The room was a restaurant-style kitchen. Heavy black stoves dominated one wall. Stainless steel counter top islands and
an industrial dishwasher gleamed as if they had just been polished. It was all wrong, too professional—the shining
metal everywhere frightened me. Those little lies I had told on my application, greatly expounding on my meager kitchen skills,
might yet come back to haunt me.
A group of people clustered around the central counter island. They gazed up at me with uniform expressions of surprise and
displeasure. I plunged ahead.
“I’m Julie Cooper,” I said. “I’m supposed to be here.”
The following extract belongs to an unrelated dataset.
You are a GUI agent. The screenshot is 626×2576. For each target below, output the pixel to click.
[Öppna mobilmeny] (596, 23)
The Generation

A lanky plain-faced woman detached herself from the group, who were now sizing me up even more boldly. “I’m Arla,”
she said. “I’m your roommate.”
Roommate. This had not been part of my plan. I had always had roommates, but I had imagined that this time I would be alone.
I wasn’t sure whether I should be nervous or relieved. I took inventory; she was tall, thirty-five maybe, short
dark hair and a face like wheat bread. Feminist, bohemian, politically correct, too I’d bet. Not my ideal choice of
companion. Compared to her, my version of understated looked like Vegas showgirl wear. An alarm sounded in my body but I
forced a friendly smile onto my face.
The other people around the table stared at me with frank curiosity. I imagined they could smell the impurity of my lunch
or see that I was dying for a cigarette. I had worn the baggiest shirt I could fine but my high, rounded, obviously fake
breasts strained against the cloth. My version of the natural life looked like the pure Los Angeles version, a bizarre adaptation
at best.
“Let me introduce you around,” said Arla, clearly enjoying everyone’s reaction to me. “Ethan, Gina,
John and Carolyn.” She waved her hand toward the group, giving me no clue as to who was whom. I smiled weakly in their
direction, trying to guess identities. The younger guy with the red hair and freckles had to be John, making the older dark-haired
man Ethan. Gina was the younger woman with the long, dark braid, which meant that Carolyn was the older woman with the unabashedly
weedy gray hair and the firm frown lines.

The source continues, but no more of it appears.